Le Figaro littéraire, jeudi 12 février 2009

Le bruit du temps

Antoine Jaccottet, fils du poète, crée sa maison d’édition, Le Bruit du temps, en hommage à Ossip Mandelstam. Objectif : «Donner aux œuvres momentanément tombées dans l’oubli ou négligées par les modes une nouvelle existence matérielle.» Premiers titres prévus pour mars : Le Timbre égyptien, de Mandelstam, et L’Anneau et le Livre, de Robert Browning. Suivront, entre autres, La Mer et le Miroir, de W.H. Auden, Chardin et Rembrandt, de Proust, et les nouvelles complètes de D.H. Lawrence en cinq volumes.

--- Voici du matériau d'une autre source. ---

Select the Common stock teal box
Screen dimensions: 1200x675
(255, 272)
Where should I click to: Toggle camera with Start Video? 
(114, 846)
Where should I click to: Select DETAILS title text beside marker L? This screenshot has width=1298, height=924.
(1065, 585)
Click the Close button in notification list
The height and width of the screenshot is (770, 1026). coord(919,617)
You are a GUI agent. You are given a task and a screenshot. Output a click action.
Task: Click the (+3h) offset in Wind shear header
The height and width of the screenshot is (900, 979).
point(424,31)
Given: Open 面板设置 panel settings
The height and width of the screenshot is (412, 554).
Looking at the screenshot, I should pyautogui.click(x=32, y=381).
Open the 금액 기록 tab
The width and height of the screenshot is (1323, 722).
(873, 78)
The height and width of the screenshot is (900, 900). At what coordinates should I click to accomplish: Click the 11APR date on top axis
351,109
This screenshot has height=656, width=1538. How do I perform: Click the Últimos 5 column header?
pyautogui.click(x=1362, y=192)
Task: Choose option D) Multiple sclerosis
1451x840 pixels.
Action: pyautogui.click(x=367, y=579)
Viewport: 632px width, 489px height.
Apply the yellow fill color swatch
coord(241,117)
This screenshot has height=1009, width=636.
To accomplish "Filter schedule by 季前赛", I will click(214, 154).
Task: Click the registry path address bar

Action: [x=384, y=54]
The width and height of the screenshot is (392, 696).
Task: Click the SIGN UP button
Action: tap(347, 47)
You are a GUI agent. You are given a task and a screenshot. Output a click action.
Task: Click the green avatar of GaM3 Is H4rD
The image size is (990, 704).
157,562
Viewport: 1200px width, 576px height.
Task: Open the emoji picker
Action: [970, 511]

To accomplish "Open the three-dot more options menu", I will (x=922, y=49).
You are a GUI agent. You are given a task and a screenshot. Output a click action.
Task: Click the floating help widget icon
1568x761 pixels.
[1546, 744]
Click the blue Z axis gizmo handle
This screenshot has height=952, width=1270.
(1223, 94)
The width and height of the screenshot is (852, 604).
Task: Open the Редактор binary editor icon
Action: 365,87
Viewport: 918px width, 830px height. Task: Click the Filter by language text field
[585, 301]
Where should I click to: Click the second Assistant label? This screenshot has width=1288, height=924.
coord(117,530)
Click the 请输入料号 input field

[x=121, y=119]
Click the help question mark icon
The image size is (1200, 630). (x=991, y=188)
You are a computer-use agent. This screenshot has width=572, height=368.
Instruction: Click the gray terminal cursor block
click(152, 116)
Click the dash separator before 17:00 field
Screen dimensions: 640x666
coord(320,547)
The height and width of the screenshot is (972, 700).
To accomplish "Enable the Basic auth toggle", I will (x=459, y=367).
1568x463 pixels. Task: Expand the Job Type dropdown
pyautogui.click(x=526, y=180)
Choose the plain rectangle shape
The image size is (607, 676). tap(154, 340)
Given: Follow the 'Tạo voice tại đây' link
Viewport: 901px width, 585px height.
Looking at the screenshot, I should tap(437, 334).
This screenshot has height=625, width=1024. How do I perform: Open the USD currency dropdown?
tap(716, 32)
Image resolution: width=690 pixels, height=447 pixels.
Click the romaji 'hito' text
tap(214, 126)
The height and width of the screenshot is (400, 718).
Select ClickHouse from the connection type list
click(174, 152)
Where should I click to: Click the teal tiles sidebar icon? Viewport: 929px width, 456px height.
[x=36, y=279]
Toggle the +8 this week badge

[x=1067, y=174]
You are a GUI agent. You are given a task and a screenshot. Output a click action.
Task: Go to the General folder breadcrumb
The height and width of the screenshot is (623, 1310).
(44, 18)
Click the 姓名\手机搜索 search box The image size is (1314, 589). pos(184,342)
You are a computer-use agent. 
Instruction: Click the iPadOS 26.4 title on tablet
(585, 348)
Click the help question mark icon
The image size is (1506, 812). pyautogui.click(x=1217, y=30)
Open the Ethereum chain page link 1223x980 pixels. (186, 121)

                                                                  

L'Express, n°3006, jeudi 12 février 2009

Le bruit du temps

Fils du poète Philippe Jaccottet, l’éditeur Antoine Jaccottet, 54 ans, a quitté Gallimard pour se mettre à son compte. Sa maison d’édition, sous un nom emprunté à l’écrivain russe Ossip Mandelstam, Le Bruit du temps, publiera une douzaine de titres par an. Au programme : des textes introuvables, tels que L’Anneau et le Livre, de Robert Browning, et des auteurs contemporains.